IBM has developed the AI tools and contributed them to the Linux Foundation, which will oversee their growth within an open-source community. The LF AI & Data Foundation is expected to serve as a neutral host for these projects. IBM’s contributions not only strengthen the open source AI ecosystem but also highlight the importance of interoperability and accessibility in modern AI development. 

“We are excited to welcome Docling, Data Prep Kit, and BeeAI into the LF AI & Data family,” said Todd Moore, SVP, Community Operations at the Linux Foundation and interim Executive Director, LF AI & Data. “These contributions from IBM reflect a strong commitment to open collaboration and responsible AI. I love BeeAI’s commitment to both JavaScript and Python for aggregated learning.”

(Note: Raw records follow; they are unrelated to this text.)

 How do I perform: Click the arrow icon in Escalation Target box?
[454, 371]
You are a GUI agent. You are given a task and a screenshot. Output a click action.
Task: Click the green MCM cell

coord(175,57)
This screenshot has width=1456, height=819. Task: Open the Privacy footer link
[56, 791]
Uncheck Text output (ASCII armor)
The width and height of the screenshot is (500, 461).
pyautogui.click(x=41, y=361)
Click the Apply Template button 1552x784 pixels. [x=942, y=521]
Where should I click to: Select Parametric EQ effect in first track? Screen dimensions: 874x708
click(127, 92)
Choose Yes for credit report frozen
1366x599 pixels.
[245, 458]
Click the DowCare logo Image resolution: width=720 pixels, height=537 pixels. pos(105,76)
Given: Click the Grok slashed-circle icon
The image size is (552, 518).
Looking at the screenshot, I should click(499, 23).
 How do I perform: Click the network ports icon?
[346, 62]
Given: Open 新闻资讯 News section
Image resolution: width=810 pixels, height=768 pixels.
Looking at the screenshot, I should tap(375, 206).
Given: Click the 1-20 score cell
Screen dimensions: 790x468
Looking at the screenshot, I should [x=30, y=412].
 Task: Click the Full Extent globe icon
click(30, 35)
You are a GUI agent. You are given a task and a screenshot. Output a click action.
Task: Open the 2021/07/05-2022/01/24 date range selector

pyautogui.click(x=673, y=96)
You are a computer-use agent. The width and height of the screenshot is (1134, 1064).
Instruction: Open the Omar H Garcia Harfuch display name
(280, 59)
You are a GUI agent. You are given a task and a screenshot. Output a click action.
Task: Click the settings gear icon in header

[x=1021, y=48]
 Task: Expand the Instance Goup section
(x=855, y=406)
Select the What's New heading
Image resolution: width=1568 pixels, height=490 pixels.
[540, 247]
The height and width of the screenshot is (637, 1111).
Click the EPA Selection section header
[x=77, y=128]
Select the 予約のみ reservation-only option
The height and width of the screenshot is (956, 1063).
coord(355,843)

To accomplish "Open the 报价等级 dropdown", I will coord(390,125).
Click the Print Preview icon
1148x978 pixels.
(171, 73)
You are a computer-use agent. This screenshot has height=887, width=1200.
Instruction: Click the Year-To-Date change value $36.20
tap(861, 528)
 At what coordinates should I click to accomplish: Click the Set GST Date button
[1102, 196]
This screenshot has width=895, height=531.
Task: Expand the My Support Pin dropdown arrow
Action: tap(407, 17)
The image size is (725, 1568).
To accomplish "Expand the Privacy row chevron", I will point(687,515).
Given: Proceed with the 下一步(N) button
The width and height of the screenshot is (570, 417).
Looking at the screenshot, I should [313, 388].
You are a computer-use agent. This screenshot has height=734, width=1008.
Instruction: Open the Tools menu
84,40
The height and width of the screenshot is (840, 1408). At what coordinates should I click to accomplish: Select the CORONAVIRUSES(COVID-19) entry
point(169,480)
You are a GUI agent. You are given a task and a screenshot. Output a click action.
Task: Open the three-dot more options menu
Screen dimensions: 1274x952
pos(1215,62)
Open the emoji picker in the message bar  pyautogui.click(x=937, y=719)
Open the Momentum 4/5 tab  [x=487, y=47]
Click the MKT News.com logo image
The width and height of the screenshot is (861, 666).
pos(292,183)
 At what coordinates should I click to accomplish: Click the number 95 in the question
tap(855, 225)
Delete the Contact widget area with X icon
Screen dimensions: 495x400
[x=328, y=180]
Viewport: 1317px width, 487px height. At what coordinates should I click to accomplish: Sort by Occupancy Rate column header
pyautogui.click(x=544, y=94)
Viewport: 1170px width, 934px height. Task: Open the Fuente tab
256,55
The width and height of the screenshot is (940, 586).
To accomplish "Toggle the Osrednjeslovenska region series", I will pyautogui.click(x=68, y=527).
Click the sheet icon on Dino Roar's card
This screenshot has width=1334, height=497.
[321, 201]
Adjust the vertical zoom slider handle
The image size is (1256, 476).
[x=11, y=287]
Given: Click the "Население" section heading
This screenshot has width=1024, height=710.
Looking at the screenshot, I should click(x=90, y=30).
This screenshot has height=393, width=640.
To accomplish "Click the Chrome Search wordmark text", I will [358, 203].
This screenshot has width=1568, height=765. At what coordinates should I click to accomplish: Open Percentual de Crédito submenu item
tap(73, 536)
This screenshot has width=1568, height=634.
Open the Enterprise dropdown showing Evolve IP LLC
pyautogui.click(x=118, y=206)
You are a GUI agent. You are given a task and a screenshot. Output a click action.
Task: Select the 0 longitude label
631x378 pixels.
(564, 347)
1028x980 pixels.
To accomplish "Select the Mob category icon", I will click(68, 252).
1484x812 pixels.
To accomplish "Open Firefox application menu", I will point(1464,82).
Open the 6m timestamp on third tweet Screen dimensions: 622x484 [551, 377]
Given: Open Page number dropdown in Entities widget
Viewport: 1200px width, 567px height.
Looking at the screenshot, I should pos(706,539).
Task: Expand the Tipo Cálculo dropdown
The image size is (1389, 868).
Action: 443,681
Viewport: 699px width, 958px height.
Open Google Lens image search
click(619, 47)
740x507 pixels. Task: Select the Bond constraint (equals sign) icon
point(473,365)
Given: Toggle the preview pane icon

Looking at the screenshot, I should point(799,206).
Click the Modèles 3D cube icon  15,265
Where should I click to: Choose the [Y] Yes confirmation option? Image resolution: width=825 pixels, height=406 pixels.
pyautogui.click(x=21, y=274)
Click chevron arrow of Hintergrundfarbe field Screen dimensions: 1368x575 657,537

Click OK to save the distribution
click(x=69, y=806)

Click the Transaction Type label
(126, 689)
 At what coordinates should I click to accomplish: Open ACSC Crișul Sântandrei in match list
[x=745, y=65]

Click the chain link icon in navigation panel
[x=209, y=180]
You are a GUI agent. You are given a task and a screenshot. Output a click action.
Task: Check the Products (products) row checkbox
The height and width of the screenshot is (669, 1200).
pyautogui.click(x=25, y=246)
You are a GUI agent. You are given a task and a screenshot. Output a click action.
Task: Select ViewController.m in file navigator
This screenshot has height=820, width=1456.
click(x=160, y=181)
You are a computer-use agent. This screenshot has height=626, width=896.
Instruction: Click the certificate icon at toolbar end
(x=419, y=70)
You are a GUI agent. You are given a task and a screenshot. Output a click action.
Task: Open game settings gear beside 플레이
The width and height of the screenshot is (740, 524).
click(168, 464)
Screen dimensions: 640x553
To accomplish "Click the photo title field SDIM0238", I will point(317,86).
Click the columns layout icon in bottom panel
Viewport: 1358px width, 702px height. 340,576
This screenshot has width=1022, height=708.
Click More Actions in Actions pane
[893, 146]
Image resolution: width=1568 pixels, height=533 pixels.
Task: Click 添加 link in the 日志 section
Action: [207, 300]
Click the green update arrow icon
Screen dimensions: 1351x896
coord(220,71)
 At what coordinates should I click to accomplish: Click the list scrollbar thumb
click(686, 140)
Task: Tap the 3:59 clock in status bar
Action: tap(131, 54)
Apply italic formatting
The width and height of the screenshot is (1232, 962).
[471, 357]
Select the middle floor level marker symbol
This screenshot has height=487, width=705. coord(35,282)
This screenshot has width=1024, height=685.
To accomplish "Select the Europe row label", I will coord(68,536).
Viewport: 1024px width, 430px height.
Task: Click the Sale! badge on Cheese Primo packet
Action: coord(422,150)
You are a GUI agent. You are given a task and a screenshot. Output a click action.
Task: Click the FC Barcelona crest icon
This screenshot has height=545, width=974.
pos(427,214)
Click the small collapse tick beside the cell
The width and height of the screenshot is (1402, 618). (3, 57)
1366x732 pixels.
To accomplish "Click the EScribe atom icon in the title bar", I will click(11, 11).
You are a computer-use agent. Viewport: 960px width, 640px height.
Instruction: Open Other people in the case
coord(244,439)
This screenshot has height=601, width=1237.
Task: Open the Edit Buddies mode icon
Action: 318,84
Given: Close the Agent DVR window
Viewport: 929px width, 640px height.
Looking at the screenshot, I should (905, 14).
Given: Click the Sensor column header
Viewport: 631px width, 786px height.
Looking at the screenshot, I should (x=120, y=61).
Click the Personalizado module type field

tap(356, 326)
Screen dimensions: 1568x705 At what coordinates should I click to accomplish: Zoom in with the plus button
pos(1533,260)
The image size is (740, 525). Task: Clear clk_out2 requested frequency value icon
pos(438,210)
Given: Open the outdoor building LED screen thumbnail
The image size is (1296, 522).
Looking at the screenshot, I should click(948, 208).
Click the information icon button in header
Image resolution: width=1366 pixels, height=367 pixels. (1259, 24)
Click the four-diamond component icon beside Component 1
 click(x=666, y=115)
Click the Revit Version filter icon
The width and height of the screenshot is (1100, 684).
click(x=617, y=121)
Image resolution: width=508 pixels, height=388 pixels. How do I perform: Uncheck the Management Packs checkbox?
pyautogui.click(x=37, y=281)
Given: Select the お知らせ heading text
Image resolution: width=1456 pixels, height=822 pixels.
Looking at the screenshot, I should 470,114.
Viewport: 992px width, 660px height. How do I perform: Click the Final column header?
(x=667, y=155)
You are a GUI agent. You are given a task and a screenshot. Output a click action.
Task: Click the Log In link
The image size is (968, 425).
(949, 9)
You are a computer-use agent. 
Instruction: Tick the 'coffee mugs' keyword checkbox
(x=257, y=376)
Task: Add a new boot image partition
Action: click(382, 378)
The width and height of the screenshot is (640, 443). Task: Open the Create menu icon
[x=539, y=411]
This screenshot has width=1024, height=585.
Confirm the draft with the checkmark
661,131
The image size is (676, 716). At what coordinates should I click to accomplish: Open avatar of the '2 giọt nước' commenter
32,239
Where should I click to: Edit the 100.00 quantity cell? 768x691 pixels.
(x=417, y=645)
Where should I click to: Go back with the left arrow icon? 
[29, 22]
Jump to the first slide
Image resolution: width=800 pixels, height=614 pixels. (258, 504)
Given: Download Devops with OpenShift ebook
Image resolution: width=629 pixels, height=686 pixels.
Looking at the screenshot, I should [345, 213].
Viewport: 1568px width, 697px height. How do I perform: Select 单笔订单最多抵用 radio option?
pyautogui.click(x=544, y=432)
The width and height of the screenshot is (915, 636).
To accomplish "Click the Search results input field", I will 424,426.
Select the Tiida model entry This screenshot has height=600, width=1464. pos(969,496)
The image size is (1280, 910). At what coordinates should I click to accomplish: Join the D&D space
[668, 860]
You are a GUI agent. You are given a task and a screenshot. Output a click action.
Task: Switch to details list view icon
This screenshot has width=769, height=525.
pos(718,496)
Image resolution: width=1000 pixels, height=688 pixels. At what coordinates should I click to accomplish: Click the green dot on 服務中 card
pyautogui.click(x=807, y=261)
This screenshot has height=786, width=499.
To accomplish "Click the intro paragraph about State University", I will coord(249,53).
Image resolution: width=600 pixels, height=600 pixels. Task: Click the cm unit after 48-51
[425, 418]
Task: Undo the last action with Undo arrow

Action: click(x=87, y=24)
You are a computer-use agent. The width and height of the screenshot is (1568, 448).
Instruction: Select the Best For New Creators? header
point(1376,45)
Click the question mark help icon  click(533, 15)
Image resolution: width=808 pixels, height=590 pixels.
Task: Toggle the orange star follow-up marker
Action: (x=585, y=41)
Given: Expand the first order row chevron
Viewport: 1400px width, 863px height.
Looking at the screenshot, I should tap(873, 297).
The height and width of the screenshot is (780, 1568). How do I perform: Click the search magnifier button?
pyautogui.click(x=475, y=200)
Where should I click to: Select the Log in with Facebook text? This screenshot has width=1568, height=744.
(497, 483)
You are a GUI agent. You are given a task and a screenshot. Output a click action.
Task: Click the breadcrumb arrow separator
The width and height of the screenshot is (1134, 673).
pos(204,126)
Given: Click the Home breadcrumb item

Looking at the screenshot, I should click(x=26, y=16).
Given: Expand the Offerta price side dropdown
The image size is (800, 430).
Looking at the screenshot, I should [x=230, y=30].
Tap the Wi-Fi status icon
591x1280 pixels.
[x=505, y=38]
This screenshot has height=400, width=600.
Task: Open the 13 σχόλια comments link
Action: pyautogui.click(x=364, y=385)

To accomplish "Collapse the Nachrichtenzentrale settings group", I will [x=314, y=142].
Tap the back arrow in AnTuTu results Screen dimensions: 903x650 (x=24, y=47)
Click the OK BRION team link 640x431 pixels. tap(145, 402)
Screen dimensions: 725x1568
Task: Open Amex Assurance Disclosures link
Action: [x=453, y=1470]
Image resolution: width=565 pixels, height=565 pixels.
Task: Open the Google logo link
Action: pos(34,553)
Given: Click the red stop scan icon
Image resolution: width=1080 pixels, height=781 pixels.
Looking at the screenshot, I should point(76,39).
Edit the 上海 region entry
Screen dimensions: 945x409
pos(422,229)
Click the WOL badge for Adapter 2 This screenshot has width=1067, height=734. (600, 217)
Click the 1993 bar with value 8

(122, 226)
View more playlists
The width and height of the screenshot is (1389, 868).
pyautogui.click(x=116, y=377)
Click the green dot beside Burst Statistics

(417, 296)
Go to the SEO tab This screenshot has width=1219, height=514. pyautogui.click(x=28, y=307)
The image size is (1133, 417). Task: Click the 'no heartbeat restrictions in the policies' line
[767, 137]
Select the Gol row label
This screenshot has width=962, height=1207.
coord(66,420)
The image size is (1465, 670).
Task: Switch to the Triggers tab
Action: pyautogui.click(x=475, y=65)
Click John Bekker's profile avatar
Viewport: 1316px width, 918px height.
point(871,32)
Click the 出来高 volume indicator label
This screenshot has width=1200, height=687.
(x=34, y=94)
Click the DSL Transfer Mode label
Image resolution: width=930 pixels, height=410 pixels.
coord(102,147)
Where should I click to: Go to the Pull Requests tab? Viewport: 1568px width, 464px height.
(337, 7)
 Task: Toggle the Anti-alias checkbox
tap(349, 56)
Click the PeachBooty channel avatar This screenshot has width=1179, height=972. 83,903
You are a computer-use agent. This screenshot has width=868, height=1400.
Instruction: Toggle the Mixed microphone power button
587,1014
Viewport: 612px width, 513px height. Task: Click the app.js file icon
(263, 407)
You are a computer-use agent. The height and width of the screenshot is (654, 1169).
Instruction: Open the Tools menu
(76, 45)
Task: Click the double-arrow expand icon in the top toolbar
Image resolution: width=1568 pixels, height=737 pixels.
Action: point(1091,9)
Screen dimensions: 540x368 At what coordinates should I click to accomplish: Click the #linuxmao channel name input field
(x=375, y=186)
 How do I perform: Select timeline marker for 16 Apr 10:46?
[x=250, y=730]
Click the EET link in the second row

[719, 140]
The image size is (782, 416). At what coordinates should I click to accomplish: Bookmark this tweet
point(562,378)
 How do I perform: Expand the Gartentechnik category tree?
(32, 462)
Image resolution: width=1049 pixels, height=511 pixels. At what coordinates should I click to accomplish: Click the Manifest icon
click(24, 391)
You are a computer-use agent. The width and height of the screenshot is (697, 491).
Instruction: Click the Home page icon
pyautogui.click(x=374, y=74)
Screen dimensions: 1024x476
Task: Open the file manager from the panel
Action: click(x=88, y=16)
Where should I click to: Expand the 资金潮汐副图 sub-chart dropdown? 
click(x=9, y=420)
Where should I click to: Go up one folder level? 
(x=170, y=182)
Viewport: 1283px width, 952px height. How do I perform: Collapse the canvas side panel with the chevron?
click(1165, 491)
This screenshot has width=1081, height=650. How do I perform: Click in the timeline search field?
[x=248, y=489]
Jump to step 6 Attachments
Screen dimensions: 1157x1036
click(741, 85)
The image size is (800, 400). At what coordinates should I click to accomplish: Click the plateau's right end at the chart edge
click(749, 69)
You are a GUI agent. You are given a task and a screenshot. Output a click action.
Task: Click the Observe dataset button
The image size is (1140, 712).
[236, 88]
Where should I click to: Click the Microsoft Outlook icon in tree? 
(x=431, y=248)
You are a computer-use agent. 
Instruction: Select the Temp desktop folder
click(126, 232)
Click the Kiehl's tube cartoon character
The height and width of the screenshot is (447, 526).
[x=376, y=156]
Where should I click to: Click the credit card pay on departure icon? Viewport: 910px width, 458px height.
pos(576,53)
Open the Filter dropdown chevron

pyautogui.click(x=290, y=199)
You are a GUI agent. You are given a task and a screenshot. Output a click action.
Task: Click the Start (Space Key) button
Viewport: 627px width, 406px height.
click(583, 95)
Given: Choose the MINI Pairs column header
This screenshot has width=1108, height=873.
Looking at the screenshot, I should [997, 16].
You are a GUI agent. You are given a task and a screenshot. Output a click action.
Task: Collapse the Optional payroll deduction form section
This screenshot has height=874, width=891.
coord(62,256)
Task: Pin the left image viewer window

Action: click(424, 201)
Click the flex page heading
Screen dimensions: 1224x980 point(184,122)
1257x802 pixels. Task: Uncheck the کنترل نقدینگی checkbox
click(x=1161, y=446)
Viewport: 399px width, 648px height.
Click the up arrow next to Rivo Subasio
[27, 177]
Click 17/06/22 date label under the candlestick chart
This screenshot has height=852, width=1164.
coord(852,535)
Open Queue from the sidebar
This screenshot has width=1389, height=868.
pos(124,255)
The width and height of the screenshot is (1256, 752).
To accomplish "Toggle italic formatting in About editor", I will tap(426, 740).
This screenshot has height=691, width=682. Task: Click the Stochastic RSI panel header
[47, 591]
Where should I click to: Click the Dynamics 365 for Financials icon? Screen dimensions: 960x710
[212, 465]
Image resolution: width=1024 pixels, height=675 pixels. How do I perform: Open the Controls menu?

The three projects add new capabilities to distinct layers of the AI stack. IBM’s BeeAI is an open-source platform designed to make AI agents work together more efficiently. According to IBM, it allows developers to build, discover, run, and connect agents, making multi-agent workflows smoother. Additionally, by supporting both Python and JavaScript, BeeAI offers broad compatibility across different environments. 

Powered by the open Agent Communication Protocol (ACP), the BeeAI project is ideally suited for multi-agent AI workflows, such as handling complex customer queries or analyzing large datasets. 

The Docling project functions as a document intelligence platform built for the extraction, labeling, and generation of structured content from unstructured documents. Designed as an open-source ecosystem of Python tools, Docling helps developers automate document conversion and manipulation while ensuring structured data remains accurate. 

With over 27,000 stars on GitHub, Docling has gained traction as a go-to toolkit for AI-powered document understanding and extraction. The typical use cases for Docling include document classification and tagging, automated data extraction, and relationship mapping.

As the name suggests, the Data Prep Kit helps clean, transform, and trace unstructured data for LLMs. It works with both batch and streaming data, making it flexible for different workflows. The goal of the project is to improve data quality and transparency while ensuring AI systems can scale effectively. 

Data Prep Kit can be used for LLM training purposes, enrichment of streaming data environments, standardizing data formats and sources, and other data refinement tasks essential for AI model optimization. 

“Docling, Data Prep Kit, and BeeAI were born from a need to fill critical gaps in AI development tooling and accelerate innovation in the Generative AI space. We’re proud to see them as a catalyst enabling the broader open-source community to build AI applications and agentic workflows,” said Brad Topol, Distinguished Engineer and Director of Open Source at IBM. “We’re excited to collaborate with the open-source community to evolve these technologies and solve real-world challenges together.”

The three projects are now publicly available for exploration and contribution. A key reason IBM turned the projects over to the Linux Foundation is to benefit from the improvements that outside developers bring to the projects. However, the success of these projects will depend on sustained community adoption and ecosystem integration. 

The press release did not specify what open-source licenses these projects use. With recent disputes over AI licensing, like Meta’s legal trouble around its LLaMA models, it is more important than ever to have clear guidelines on how these tools can be used and shared.

The Linux Foundation’s push for open AI isn’t just about competition, it is about making AI more accessible. The company claims that by supporting tools like Docling, BeeAI, and Data Prep Kit, it ensures that developers and businesses aren’t dependent on closed, corporate-controlled models. This approach gives innovators the flexibility to shape AI in ways that best suit their needs, rather than being locked into proprietary systems.